Adventures in Textile Arts by kate kline

Friday, October 27, 2006

Shopping the Mercado

Tuesday is market day in San Miguel. We call it Tuesday Market, not to be confused with the Tuesday Morning shops in the U.S.A. Here you can buy all kinds of things from CD's to fresh tortillas. It is somewhat like a huge flea market of new goods and produce and other food.

Suzy bought a new velour sweater that fits both of us and cost only the equivalent of $2.00. I bought some huge avocados (about $1.00 each) and some barrettes for my growing hair. We did not buy the chicken feet nor the tortillas but may on another, more adventurous day.

Shopped out and happy we returned home to our daily siesta!

Wednesday, October 11, 2006

Pigs and Other Animal Neighbors

Because we are living on the edge of San Miguel de Allende, some of the neighboring households raise pigs and chickens. Just below us on the hill is a sow and her 6 piglets, which my dogs have startled on their morning walk. Most endearing, though, is the solo black pig who wanders a large area around here. Lately he/she has been sleeping in the vacant lot across the street. I tried calling to him with a friendly midwestern "sooo-eee" but only frightened him senseless. He bolted and ran with the dogs in hot pursuit. All ended well with the pig escaping.

Then there are the roosters below us that start crowing at 2:30 a.m. It's like living with a cuckoo clock - you get used to it and no longer hear it.
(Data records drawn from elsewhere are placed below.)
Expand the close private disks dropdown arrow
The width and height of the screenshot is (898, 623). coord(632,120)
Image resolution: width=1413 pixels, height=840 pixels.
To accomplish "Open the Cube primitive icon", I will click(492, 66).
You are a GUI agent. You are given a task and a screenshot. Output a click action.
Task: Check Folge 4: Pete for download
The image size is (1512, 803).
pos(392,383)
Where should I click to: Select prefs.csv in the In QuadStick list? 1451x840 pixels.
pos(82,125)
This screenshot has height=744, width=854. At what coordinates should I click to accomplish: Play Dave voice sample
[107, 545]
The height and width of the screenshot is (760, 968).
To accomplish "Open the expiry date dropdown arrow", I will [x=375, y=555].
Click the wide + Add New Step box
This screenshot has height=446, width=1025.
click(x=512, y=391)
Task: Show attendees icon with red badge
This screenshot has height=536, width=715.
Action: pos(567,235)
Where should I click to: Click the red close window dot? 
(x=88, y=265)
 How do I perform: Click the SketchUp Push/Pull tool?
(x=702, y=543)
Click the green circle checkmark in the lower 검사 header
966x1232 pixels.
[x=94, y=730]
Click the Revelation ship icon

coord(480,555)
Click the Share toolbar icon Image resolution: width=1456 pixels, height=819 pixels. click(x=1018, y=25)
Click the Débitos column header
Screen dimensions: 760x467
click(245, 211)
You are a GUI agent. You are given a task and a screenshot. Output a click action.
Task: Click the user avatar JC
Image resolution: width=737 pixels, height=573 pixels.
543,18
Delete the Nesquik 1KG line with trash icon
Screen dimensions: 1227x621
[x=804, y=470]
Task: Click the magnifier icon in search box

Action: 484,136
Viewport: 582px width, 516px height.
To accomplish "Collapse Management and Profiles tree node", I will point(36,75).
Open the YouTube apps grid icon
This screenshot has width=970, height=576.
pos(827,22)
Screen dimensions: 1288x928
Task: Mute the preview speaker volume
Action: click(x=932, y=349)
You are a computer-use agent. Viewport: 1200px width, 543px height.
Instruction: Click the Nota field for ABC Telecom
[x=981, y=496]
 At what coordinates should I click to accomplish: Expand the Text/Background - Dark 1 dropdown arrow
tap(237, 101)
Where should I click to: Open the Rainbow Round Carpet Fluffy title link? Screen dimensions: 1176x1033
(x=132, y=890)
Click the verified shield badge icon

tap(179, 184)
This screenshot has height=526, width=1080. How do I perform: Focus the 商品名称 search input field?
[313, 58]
We have plenty of neighborhood dogs, all of whom defend their own territory. No dog fights yet and my dogs have been very well behaved in that respect. Downstairs we have Rooney, a Pyranese Mountain Dog who is just a pup and big as a pony. Very friendly and playful.

I've started walking in the hills with the dogs, now that I have some earphones for my iPod and hope to encounter more wildlife -safely, I hope.

Wednesday, October 04, 2006

Festival of San Miguel

Last weekend we attended part of the festival honoring the birthday of San Miguel. There were fireworks starting at 4:00 am (yes, that is a.m.!) on Saturday morning - skipped that. We went for the parade at 5 ish in the Jardin, the large plaza in front of the main church, La Parroquia. There were crowds of people, vendors of food and little folk art thingies. The parade was of dancers from the native tribes in the area, including the early natives conquered by the Spanish. Also the parade brought flowers to adorn the church. The flowers were mostly woven into ladders which were brought to the church and leaned on the walls. A large display of flowers was brought to adorn the gate of the church. There were also floats from local organizations. Some brass music but mostly drums for the dancers. Another feature of the day that we witness was the flyers or birdmen who fly in circles upside down from a pole while another man plays a flute atop the pole - very dramatic. More fireworks followed that as did the rain, which we walked through to get to the car. All the taxis were busy and so we walked. We arrived home dripping wet and cold at about 9 p.m. There were more festivities on Sunday, mostly masses and a smaller parade and more fireworks.

Sunday, October 01, 2006

¿ Cual es Mexico Auténtico?

Which is the real Mexico? Shopping for some "essentials" not available in San Miguel de Allende (SMA) we headed out to Queretero, the nearest city. After passing Home Depot, Office Max, Office Depot, Costco and Sams, we came to the local WalMart. Need I say more? Hm...I wonder if Hancocks or JoAnn Fabrics are there also?

Compare this to a typical street scene in SMA, where the streets are narrow and the sidewalks impassable for two at the same time. Oh, yeah, did I forget to mention the cobblestones?

I heard that 10,000 American ex-patriots live in SMA. I can believe it! Their influence is low key but ubiquitous. I'll observe more as I go along.

We've been putting sticky notes on things in the casa showing the Spanish word for the object. Such as mesa (table), cama (bed), puerto (door). These are helpful for increasing our vocabulary. On Thursday, Lourdes, our cleaning lady, showed us an error in our notes. On the window we had put "viuda" which is NOT the Spanish word for window (ventana) but the Spanish word for widow. A good laugh for the students and the teacher. With no English she mimed putting a ring on the fourth finger left hand saying "matrimonia" and then put her arms out and head down saying "muerte" (dead), then pointing to the sky saying "cielo". From this we deduced "widow." Just a slip of the finger on the dictionary page.